S. pneumoniae was identified by culture in the nasopharyngeal swabs from four adult vaccinees before immunisation (I, II). One of them was colonised with the vaccine serotype, 23F (I), and three with nonvaccine serogroups 3, 9, and 11 (II). None of the vaccinees was colonised with any pneumococcal serotype on day 28 after immunisation. S. pneumoniae was identified by culture in the nasopharyngeal swabs from 8 children before immunisation (serogroups 6, 14, 15, 18, 19, and 23) and in 11 children (7 new acquisitions) on day 28 after immunisation (serogroups 6, 18, 19, 23) (III). The ASC and antibody concentrations and responses of these culture-positive vaccinees did not differ from those in the other vaccinees
The same serogroup as in MEF was cultured in the NPA sample of each of the 17 patients with pneumococcal AOM. Pneumococcal group 19 was the most common serogroup involved (7 patients). Group 23 was cultured in 4 patients, group 6 in 3 patients, and type 14 in 2. One patient had an AOM caused by group 9.
In adults, the IgA response in saliva was associated with a high number of IgA-ASCs (35/38 of the salivary responses were related to an IgA ASC response of >100 IgA ASC/106 cells to the same serotype). On the other hand, a high ASC response was detected only rarely when no salivary IgA response was seen. In Study I, more than 100 IgA ASC/106 cells were detected in 7 of the 62 cases that showed no salivary IgA response to the same serotype. Furthermore, in most of these cases (5 of 7) antibody concentration was high before immunisation and a 1.2- to 1.9-fold increase in IgA concentration was still seen. In Study II, more than 100 IgA ASC/106 cells were frequently detected even when no salivary IgA response was demonstrated, but very rarely (6 cases) when more than 1000 IgA ASC/106 cells were detected: also in Study II, high salivary antibody concentrations were often already detected before immunisation, but we did not attempt to correlate these cases with those with high ASC responses. In toddlers (III), IgA was rarely detected in saliva before immunisation. After immunisation, a positive correlation was demonstrated between the salivary IgA concentration (on day 28) and the number of IgA ASCs after PncD or PncT vaccination in toddlers (r=0.57, p=0.01; IV: Fig 3).

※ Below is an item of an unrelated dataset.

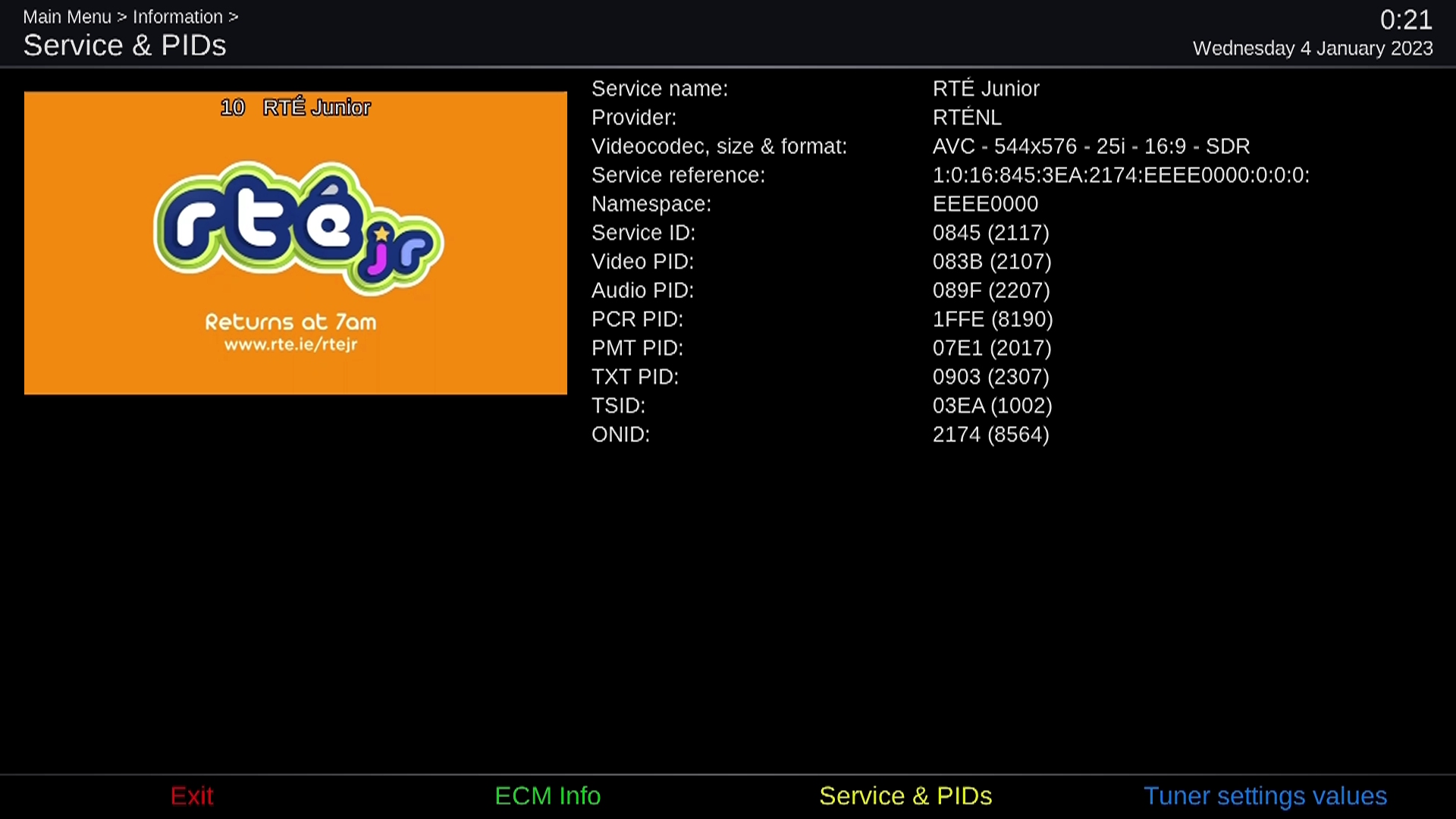Image resolution: width=1456 pixels, height=819 pixels.
Task: Click the Provider value RTÉNL
Action: [x=967, y=118]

The ASC responses were also compared to the serum responses to see whether any correlation could be demonstrated. A significant correlation between the fold rise in serum IgA concentration and the number of IgA ASCs appeared in adults in Study II (r=0.64, p<0.01) (III; Fig 3), but in Study I no correlation (Fig 3, r=0.4). The correlation between the responses was stronger after immunisation with PncD (r=0.75, p<0.01) than after PncT (r=0.56, p<0.05). The fold rise in serum IgG concentration showed no correlation with number of IgG ASCs (r=0.3) (I, II). However, in Study II, the serotype-specific IgG concentrations in serum and in saliva correlated on day 28 (r=0.56, p<0.01) (II: Fig 4); (r=0.62 after PncD and r=0.51 after PncT), whereas no correlation appeared between IgA concentrations in serum and in saliva.
In toddlers, IgA antibodies were rarely detected in serum before immunisation. After immunisation, a positive correlation existed between the serum IgA antibody concentration and number of IgA ASCs (r=0.70, p=0.01). The IgA concentrations in serum and saliva did not correlate. A weak positive correlation was found between the fold increase in the serum IgG and the number of IgG ASCs (r=0.60, p=0.01).
Among the AOM patients, all three (Patients # 1, 2, 3) who had more than 100 IgA-ASC/106 cells also had an IgA response in NPA and serum (IV: Table). Each of them also had a serum IgG and/or IgM response. An IgA response in NPA was detected in three additional patients (# 7, 8, 15), whose IgA ASC responses were low. Furthermore, IgA in acute or convalescent NPA could be detected in four other children (# 6, 10, 13, 14) with an IgA ASC response. No IgG responses were detected in NPA.